> _WHAT IS REQUIRED_
Where in the data below does the word "with" appear? Copy each line that holds it.

> _SOURCE MATERIAL_
..............................

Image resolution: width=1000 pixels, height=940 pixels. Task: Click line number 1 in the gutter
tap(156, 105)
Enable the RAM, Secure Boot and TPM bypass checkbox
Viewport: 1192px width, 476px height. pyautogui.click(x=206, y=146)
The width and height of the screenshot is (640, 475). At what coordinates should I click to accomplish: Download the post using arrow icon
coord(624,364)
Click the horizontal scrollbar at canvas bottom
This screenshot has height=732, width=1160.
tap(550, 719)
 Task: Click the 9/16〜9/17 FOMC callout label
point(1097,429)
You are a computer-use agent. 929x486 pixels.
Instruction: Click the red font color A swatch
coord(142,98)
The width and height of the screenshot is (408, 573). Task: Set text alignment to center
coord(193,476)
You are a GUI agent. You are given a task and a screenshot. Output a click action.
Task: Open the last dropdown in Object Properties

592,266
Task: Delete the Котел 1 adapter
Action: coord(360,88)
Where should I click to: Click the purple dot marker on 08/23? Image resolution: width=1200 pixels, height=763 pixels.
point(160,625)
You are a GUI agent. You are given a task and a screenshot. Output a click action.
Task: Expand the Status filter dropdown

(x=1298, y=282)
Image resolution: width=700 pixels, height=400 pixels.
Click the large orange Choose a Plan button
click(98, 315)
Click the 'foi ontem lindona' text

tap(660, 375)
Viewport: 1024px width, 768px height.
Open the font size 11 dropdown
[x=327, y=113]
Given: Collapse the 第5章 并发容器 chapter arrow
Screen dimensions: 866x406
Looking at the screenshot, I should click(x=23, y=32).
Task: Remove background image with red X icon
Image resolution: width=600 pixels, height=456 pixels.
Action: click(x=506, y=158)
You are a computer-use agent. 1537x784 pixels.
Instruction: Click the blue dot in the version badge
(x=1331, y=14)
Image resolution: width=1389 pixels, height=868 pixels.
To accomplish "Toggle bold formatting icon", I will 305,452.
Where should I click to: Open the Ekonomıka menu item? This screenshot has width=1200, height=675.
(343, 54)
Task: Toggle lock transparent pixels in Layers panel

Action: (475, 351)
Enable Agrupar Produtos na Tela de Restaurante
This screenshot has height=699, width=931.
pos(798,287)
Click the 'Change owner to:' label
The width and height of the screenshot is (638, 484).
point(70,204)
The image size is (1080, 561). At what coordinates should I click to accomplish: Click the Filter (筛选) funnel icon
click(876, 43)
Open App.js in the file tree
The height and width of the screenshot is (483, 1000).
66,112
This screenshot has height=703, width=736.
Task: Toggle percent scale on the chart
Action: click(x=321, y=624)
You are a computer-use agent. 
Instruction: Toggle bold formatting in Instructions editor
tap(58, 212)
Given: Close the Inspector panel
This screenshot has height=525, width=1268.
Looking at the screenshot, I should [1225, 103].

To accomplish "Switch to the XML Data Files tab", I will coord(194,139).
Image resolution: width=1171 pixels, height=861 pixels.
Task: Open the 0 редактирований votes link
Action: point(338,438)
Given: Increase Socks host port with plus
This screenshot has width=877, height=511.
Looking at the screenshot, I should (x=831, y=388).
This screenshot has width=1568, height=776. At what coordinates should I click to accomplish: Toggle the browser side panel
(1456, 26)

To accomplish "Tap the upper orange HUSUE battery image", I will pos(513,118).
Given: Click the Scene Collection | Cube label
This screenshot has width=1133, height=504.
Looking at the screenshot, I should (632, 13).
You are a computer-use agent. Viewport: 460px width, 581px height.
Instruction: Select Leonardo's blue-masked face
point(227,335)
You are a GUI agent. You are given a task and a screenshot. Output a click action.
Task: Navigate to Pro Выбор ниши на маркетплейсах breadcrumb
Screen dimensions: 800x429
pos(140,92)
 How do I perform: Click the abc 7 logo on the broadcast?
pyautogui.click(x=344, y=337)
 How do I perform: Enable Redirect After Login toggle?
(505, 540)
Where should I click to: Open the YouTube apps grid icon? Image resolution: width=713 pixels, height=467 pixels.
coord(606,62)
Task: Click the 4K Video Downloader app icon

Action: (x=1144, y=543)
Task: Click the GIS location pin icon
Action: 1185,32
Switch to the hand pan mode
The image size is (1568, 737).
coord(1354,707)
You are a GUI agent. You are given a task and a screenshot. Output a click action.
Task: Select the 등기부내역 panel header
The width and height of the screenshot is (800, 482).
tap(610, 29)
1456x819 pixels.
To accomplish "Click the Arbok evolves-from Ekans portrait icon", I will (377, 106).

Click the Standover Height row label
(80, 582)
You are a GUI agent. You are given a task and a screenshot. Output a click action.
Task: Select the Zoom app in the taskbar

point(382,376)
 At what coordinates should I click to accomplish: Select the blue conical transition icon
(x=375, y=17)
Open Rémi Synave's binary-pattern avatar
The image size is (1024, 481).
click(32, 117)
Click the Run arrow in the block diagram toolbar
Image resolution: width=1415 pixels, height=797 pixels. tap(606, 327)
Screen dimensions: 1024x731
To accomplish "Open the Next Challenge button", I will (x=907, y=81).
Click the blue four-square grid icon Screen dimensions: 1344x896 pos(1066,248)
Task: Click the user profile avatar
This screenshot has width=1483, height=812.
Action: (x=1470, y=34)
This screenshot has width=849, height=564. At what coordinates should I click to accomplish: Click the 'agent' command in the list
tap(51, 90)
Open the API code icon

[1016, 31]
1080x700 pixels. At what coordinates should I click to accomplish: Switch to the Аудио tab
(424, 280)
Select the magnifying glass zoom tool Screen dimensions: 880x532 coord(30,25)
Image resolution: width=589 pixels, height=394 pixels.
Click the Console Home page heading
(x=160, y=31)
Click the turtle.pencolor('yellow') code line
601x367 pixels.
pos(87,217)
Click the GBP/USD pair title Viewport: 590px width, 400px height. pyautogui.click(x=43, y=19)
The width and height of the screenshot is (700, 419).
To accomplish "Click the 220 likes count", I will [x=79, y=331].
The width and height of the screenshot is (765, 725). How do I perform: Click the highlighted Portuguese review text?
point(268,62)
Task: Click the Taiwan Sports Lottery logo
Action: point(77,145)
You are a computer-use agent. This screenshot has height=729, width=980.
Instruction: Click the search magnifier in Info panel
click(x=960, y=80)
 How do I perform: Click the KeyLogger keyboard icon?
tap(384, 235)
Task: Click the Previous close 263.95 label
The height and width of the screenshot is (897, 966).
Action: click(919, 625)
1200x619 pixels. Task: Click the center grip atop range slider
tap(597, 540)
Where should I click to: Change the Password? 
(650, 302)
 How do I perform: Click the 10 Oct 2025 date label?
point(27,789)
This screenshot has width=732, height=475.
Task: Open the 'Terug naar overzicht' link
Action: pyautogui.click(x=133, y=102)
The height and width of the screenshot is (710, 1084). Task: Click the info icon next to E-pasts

..............................

> _ANSWER SPACE_
Task: Remove background image with red X icon
Given: Increase Socks host port with plus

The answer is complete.